● **Exercises**
- A) On the asbestosis page, what percentage of all women diagnosed with malignant mesothelioma in Western Australia during 2005–8 had home renovation exposures?
- B) Duplicate the part of the asbestosis page that opens with the words containing "- Asbestosis - Extensive" and closes with "men and women.".
- C) Pick up the asbestosis page after its last sentence and continue writing it.

● **Quoted passage**
__________________________________________________

Home > D. Systemic pathology > Environmental and occupational diseases > asbestosis

asbestosis

Saturday 31 August 2013

Images

- Asbestosis - Extensive fibrosis of pleura and lung parenchyma.
- Asbestosis - Fibrous pleural plaque.
- Asbestosis - Pleural fibrosis & calcification.
- Asbestosis - Asbestos bodies.
- Asbestosis - Asbestos body.
- Asbestosis and non-small cell lung carcinoma, NOS.

Epidemiology

Despite bans on the importation and use of asbestos in many industrialised nations such as the European communities and Australia, the incidence of malignant mesothelioma (MM) continues to rise, for example in both the UK and in Australia, in both men and women.

During recent times, the proportions of asbestos exposure that underpin this increasing incidence have changed in Australia, from occupational exposures to an increasing proportion of non-occupational exposures related mainly to home maintenance or renovation exposures. In Western Australia (WA), during the period 2005–8 inclusive, Olsen et al found that home renovation exposures accounted for 8.4% of all men with MM and 35.7% of all women diagnosed with MM and, after adjustments for sex, and the year and age of diagnosis, the latency period for ‘home renovation’ MM appeared to be significantly shorter than for other exposure groups.

__________________________________________________

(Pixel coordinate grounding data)
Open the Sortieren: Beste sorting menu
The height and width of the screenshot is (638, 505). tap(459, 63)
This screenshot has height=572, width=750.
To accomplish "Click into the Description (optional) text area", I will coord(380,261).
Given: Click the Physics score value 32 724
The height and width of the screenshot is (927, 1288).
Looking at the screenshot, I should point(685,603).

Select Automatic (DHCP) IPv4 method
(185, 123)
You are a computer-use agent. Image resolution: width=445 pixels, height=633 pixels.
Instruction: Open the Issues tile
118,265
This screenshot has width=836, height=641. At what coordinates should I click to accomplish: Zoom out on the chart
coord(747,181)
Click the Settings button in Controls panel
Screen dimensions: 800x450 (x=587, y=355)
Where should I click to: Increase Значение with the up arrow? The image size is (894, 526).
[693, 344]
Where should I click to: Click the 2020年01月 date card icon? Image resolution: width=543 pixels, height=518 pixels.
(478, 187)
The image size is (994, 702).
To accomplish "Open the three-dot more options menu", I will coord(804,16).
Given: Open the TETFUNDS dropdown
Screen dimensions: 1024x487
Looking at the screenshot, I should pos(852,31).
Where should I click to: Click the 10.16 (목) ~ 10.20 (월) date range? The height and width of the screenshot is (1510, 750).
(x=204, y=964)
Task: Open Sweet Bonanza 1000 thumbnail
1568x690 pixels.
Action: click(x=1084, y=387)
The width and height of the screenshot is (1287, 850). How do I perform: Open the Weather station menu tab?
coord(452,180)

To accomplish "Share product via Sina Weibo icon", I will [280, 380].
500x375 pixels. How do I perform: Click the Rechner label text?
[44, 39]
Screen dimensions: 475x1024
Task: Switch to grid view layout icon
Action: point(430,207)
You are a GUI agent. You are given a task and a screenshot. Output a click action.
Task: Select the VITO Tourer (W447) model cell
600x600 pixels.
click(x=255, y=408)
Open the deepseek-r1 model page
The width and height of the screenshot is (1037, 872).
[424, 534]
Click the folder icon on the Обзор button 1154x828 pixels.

__________________________________________________

● **Results by task**
- A) 35.7%

- B)
- Asbestosis - Extensive fibrosis of pleura and lung parenchyma.
- Asbestosis - Fibrous pleural plaque.
- Asbestosis - Pleural fibrosis & calcification.
- Asbestosis - Asbestos bodies.
- Asbestosis - Asbestos body.
- Asbestosis and non-small cell lung carcinoma, NOS.

Epidemiology

Despite bans on the importation and use of asbestos in many industrialised nations such as the European communities and Australia, the incidence of malignant mesothelioma (MM) continues to rise, for example in both the UK and in Australia, in both men and women.

- C)
Pathology

- asbestos related diseases

  • asbestos related pulmonary diseases

- asbestos related cancers

  • asbestos related mesothelioma

Localization

- pleural asbestos
- pulmonary asbestos

Physiopathology

A great deal has been written concerning the role of asbestos in the diagnosis of mesothelial disorders. In a recent review, the U.S. Canadian Mesothelioma Panel cautioned that a history of asbestos exposure should not unduly influence the histopathologic diagnosis of mesothelioma.

The majority of pleural biopsies in asbestos-exposed patients demonstrate benign processes, and conversely patients without recognized exposures to asbestos can develop malignant mesothelioma.

A history of occupational exposure to asbestos broadens the differential diagnosis to include:
- localized benign hyaline plaques,
- diffuse pleural fibrosis,
- asbestos-related fibrinous pleural effusions.

All of these processes can at times mimic mesothelioma. In addition, asbestos exposure has also been implicated as a cause of epithelioid hemangioendothelioma, an unusual vascular lesion of the pleura.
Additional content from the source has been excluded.